▶ _Rows of data_
START

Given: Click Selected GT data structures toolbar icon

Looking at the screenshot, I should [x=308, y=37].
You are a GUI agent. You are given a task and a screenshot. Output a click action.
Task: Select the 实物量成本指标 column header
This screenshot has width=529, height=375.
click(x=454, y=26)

END

▶ _SET TASK_
Arrange the rows as a Markdown table with the columns No. and Content, beginning at the row that contains "You are a GUI" and continuing through the last row. Number them consecutively from 1, and omit blank rows.

▶ _REPLY_
| No. | Content |
|---|---|
| 1 | You are a GUI agent. You are given a task and a screenshot. Output a click action. |
| 2 | Task: Select the 实物量成本指标 column header |
| 3 | This screenshot has width=529, height=375. |
| 4 | click(x=454, y=26) |